## [ASSIGNMENT]
Give back exactly the stretch of data below from the line holding "Click the GTmetrix logo" through the line holding "Image resolution: width=943", both ends included, and leave the remaining lines out.

## [GIVEN ENTRIES]
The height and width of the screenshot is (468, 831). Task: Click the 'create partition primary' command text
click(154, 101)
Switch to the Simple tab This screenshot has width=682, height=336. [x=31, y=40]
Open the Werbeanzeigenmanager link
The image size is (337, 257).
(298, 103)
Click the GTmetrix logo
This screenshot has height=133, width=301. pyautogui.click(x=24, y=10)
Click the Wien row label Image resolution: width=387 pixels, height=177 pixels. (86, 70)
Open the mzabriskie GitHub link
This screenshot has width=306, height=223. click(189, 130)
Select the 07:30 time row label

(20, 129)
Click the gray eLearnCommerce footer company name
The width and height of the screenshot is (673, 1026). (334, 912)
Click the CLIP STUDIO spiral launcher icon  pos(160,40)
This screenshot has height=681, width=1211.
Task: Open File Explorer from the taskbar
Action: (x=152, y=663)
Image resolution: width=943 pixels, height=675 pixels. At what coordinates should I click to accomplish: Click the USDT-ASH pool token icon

---

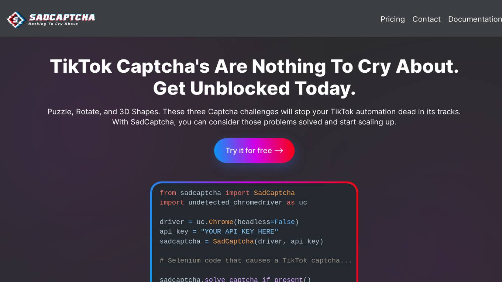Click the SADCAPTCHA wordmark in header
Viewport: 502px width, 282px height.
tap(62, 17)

## [WORKED SOLUTION]
Click the GTmetrix logo
This screenshot has height=133, width=301. pyautogui.click(x=24, y=10)
Click the Wien row label Image resolution: width=387 pixels, height=177 pixels. (86, 70)
Open the mzabriskie GitHub link
This screenshot has width=306, height=223. click(189, 130)
Select the 07:30 time row label

(20, 129)
Click the gray eLearnCommerce footer company name
The width and height of the screenshot is (673, 1026). (334, 912)
Click the CLIP STUDIO spiral launcher icon  pos(160,40)
This screenshot has height=681, width=1211.
Task: Open File Explorer from the taskbar
Action: (x=152, y=663)
Image resolution: width=943 pixels, height=675 pixels. At what coordinates should I click to accomplish: Click the USDT-ASH pool token icon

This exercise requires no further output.